(RECORDS SHOWN begins)
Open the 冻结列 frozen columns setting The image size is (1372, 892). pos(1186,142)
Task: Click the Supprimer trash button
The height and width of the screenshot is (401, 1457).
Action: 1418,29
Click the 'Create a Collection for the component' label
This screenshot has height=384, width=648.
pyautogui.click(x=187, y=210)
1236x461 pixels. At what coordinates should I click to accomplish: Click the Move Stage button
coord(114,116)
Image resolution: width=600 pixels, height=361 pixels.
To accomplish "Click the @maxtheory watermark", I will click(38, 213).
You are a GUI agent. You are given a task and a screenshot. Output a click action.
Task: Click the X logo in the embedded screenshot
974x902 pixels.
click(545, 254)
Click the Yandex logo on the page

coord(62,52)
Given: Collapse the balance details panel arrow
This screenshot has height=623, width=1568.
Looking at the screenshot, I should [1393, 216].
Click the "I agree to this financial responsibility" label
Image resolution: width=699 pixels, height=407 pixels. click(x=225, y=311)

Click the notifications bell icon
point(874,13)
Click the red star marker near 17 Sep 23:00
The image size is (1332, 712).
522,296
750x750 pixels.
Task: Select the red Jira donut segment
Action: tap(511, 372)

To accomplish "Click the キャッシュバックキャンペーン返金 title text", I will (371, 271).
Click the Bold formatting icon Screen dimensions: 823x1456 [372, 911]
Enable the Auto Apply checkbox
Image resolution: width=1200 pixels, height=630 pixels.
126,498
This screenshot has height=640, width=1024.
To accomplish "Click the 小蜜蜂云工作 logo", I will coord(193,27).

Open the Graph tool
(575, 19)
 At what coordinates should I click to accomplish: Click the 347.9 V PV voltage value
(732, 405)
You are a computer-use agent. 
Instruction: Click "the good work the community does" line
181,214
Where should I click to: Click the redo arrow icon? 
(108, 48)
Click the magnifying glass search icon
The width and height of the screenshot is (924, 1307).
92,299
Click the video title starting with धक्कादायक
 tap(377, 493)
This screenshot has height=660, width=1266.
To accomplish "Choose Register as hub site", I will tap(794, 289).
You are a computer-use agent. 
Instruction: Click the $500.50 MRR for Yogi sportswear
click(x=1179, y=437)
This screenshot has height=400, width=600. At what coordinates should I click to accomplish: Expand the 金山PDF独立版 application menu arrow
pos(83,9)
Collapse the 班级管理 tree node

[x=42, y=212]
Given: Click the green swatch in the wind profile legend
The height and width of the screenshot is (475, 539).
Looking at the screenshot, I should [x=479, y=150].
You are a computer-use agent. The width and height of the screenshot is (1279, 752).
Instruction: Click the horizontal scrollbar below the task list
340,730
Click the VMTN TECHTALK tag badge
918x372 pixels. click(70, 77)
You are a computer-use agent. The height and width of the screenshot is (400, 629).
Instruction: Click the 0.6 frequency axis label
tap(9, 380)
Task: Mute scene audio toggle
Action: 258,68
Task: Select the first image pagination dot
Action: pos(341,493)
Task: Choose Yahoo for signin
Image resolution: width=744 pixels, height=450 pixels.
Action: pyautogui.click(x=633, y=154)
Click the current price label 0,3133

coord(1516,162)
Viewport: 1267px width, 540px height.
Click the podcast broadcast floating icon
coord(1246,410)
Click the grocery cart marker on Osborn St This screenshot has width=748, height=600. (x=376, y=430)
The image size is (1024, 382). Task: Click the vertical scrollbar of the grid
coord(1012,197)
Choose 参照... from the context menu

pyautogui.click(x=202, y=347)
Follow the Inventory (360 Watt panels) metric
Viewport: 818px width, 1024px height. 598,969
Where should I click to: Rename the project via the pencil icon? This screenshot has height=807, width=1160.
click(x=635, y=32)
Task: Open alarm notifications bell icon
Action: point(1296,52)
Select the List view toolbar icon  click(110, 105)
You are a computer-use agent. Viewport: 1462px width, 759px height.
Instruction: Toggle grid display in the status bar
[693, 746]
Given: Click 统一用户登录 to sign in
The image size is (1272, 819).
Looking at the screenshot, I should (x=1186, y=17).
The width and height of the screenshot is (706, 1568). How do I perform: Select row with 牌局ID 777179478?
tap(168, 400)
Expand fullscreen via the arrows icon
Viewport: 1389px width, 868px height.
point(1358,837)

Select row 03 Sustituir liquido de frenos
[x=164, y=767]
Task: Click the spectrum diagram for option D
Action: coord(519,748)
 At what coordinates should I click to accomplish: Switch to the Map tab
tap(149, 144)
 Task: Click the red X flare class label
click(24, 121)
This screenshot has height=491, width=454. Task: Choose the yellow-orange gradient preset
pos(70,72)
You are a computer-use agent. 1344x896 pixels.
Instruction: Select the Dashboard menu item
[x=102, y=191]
(RECORDS SHOWN ends)
**ABOUT THIS EXERCISE**
Copy all the lines from the data above that hold the word "computer".

**THE COMPLETED TASK**
You are a computer-use agent. 
You are a computer-use agent. 
You are a computer-use agent. The width and height of the screenshot is (1279, 752).
You are a computer-use agent. The height and width of the screenshot is (400, 629).
You are a computer-use agent. Viewport: 1462px width, 759px height.
You are a computer-use agent. 1344x896 pixels.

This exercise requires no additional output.